__EXERCISE AIM__. Repeat word for word every line of the data below, from the first through the line containing "[google plus] (772, 1628)", and stop there.

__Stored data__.
= = = =

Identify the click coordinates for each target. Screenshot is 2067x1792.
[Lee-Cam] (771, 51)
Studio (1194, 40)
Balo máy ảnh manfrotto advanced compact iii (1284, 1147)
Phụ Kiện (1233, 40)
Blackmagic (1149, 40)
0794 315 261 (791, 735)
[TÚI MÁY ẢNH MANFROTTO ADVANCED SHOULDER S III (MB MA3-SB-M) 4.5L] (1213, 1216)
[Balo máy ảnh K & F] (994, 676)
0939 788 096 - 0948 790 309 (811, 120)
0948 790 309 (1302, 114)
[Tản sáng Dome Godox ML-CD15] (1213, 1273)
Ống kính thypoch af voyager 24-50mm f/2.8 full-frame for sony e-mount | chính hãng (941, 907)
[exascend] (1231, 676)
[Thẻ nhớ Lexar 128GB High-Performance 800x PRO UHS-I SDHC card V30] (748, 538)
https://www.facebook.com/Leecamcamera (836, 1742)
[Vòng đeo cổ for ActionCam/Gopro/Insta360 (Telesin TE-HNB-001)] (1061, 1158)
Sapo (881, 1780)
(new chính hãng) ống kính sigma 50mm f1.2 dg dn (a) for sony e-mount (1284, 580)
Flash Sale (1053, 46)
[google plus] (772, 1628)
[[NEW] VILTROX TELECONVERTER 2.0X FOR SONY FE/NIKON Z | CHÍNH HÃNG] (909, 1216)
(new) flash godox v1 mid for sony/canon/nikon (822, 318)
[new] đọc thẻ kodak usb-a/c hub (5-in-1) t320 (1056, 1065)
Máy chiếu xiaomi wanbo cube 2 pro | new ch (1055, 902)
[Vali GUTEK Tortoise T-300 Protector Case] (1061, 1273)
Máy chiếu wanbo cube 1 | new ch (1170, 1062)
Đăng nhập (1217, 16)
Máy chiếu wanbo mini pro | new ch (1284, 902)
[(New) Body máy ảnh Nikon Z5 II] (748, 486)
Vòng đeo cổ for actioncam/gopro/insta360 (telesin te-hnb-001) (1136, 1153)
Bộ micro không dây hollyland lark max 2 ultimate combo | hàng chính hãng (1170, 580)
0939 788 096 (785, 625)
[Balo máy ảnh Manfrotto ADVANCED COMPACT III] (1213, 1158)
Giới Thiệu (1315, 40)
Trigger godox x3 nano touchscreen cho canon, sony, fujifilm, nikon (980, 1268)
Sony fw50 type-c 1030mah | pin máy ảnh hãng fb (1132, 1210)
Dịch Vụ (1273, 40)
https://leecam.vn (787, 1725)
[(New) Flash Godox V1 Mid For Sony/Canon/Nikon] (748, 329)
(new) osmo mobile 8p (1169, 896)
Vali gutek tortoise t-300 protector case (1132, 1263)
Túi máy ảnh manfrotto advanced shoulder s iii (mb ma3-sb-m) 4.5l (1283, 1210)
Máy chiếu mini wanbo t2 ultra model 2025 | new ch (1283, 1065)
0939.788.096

= = = =

__EXERCISE SOLUTION__.
Identify the click coordinates for each target. Screenshot is 2067x1792.
[Lee-Cam] (771, 51)
Studio (1194, 40)
Balo máy ảnh manfrotto advanced compact iii (1284, 1147)
Phụ Kiện (1233, 40)
Blackmagic (1149, 40)
0794 315 261 (791, 735)
[TÚI MÁY ẢNH MANFROTTO ADVANCED SHOULDER S III (MB MA3-SB-M) 4.5L] (1213, 1216)
[Balo máy ảnh K & F] (994, 676)
0939 788 096 - 0948 790 309 (811, 120)
0948 790 309 (1302, 114)
[Tản sáng Dome Godox ML-CD15] (1213, 1273)
Ống kính thypoch af voyager 24-50mm f/2.8 full-frame for sony e-mount | chính hãng (941, 907)
[exascend] (1231, 676)
[Thẻ nhớ Lexar 128GB High-Performance 800x PRO UHS-I SDHC card V30] (748, 538)
https://www.facebook.com/Leecamcamera (836, 1742)
[Vòng đeo cổ for ActionCam/Gopro/Insta360 (Telesin TE-HNB-001)] (1061, 1158)
Sapo (881, 1780)
(new chính hãng) ống kính sigma 50mm f1.2 dg dn (a) for sony e-mount (1284, 580)
Flash Sale (1053, 46)
[google plus] (772, 1628)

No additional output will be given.